Arrays Start at Zero: What’s up with that?

Jonathan Bluks
14 min readFeb 19, 2019

--

I see…arrays…Everywhere! (Source: Matthew Henry on Unsplash. Aside: My career as a software developer actually started in these very buildings.).

I have recently been exploring the world of Data Science through an online intro program. It begins by introducing Python, the basics of programming using Python, and of course, arrays. Particularly important for “data”.

Python, like many programming languages, uses 0-based indexing for arrays, and the course contained a link to a post intended to explain this situation to a person with no programming experience.

It is an interesting read that sheds factual, historical, and social light onto the origin of 0-indexed arrays, and points out that many decisions are arbitrary and not necessarily because they are best for us humans.

[Spoiler Alert: IBM’s use of computers for yacht races may have influenced the use of 0-based indexing in their systems at MIT in the mid-1960s.
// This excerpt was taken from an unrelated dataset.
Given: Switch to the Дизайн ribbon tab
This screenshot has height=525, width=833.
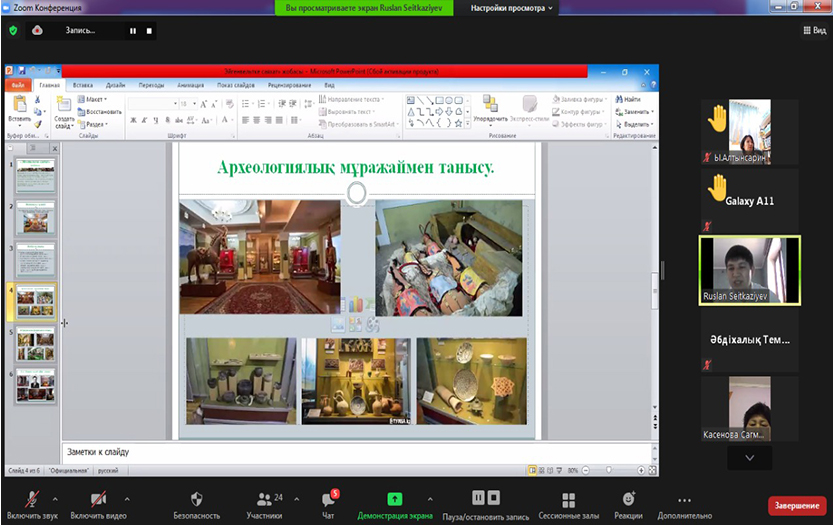Looking at the screenshot, I should 116,86.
That decision stuck and found it’s way into most programming languages today.]

A summary of the post is on the Zero-Based Indexing Wikipedia page, as well as a general overview of the various ideas around 0 vs 1-based indexing.
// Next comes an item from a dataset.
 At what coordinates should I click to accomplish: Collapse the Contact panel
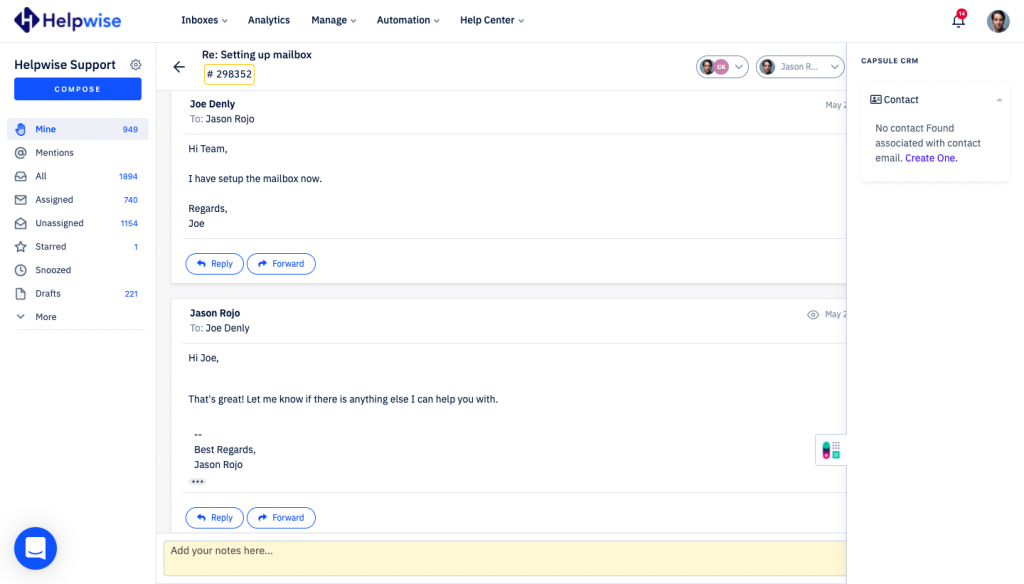[999, 100]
While this account may be accurate, to a new programmer with little experience, the details are hard to grasp, and still leaves an unresolved feeling around the question. The whole point of this tangent in the material was to try and answer an assumed question in the budding programmer’s mind:

Why don’t arrays start at 1? Don’t we usually start counting things at 1? What’s up with that?
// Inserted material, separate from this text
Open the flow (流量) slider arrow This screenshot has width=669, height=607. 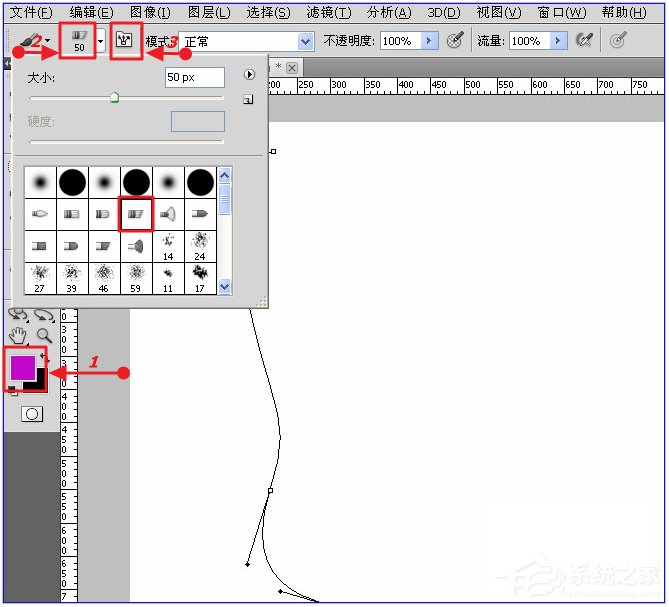(558, 41)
While it may be a quirk of history that led to a potentially confusing convention, what I would like to suggest is that 0-based indexing is not that foreign of an idea, and is something that we regularly deal with in other areas of life. Understanding that can help a new programmer adapt to a convention that they will likely be using for the rest of their career.

tl;dr

Indexing from 0 occurs in various places in the life of humans, and is not specifically a programming language issue. We generally focus on counting from 1 because we count things we can see, not things we can’t. But in many cases, such as the passage of time, we often use 0-based counting. While array indexing seems like an arbitrary choice, in a binary system using binary-based addressing in computer memory, 0-based indexing is a reasonable choice when working with arrays.

Arrays Start at 1…

Arrays starting at 1: It’s a bit of a joke in the programmer community.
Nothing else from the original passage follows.